El informe que dio origen al caso surgió en la Fiscalía. Se afirma que en 2002 los números se dispararon, con una etapa crítica entre 2006 y 2008. A las víctimas de zonas mayoritariamente rurales se sumaron las urbanas. Siempre tras los pasos de personas vulnerables.
Al caso le falta información por cotejar. Los aludidos, sin embargo, pretenden sabotearlo. Uribe tituló así su reacción: “Respuesta al sesgado comunicado de la JEP”. Además de autoelogios y ataques, nos da la lista de organizaciones que estarían en su contra, con la estética más bien amenazante de un panfleto. Y llama la atención la candidez del punto 11: “Siempre me pregunto, si nuestra tarea hubiera sido propiciar el asesinato, por qué el país avanzó tanto en seguridad”.

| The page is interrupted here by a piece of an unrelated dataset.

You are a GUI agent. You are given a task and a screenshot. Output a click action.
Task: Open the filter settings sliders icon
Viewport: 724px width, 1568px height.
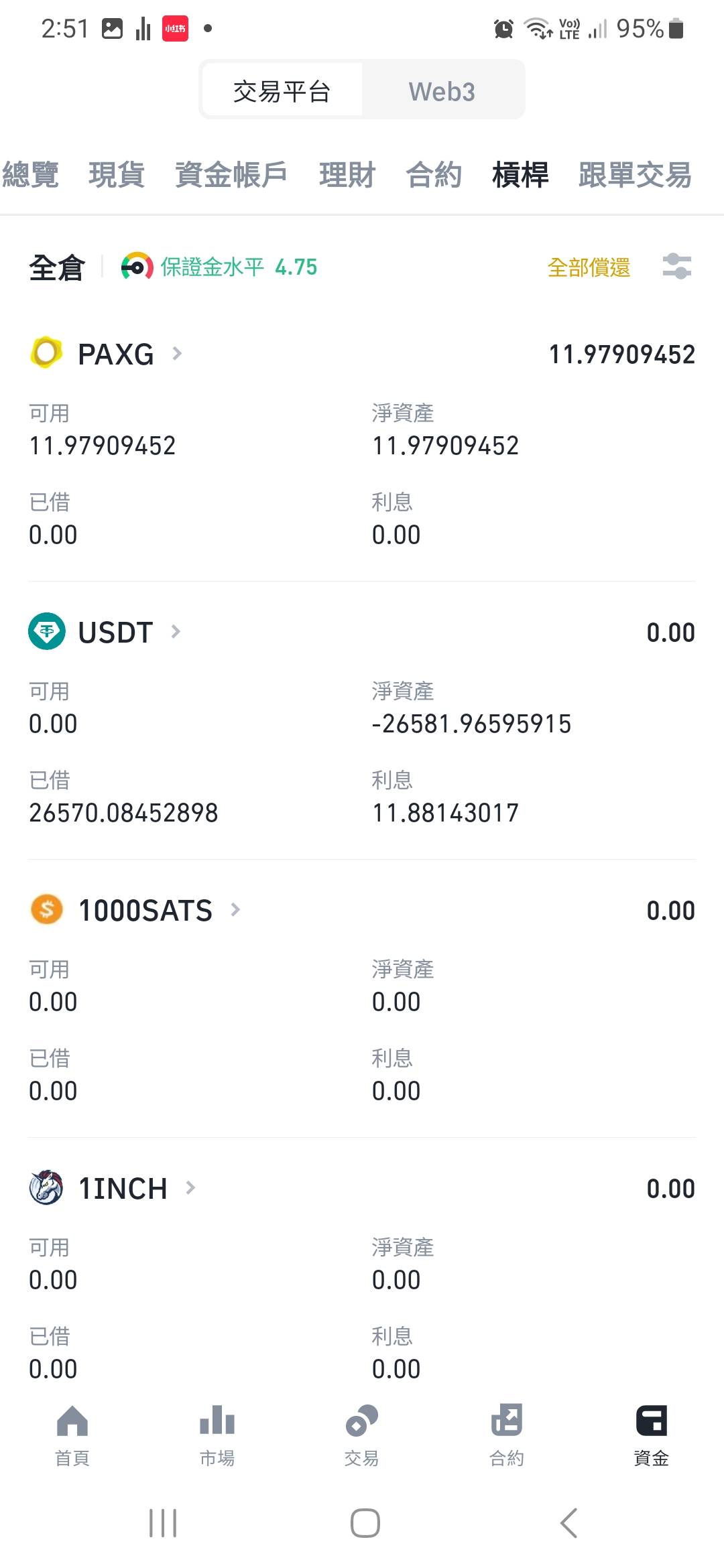(x=676, y=267)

En esta idea se concentra lo tramposa que es la narrativa de la política de Seguridad Democrática. Dos preguntas básicas: ¿seguridad para quién? ¿Y a qué precio? En cifras generales, la llegada de Uribe supuso una reducción significativa de asesinatos y secuestros; para otras personas, como los jóvenes de los que nos habla la JEP, las políticas de seguridad arrasaron con sus derechos humanos.
A la espera de verdades que acerquen a los familiares de las víctimas a algún grado de justicia, la JEP abre espacios para un relato de la historia reciente menos celebratorio de la política de Seguridad Democrática. Pronto será escandaloso afirmar que el país avanzó en seguridad cuando se sabe que al mismo tiempo otros fueron engañados, perseguidos, raptados, masacrados y eventualmente presentados como victorias militares por el Estado colombiano.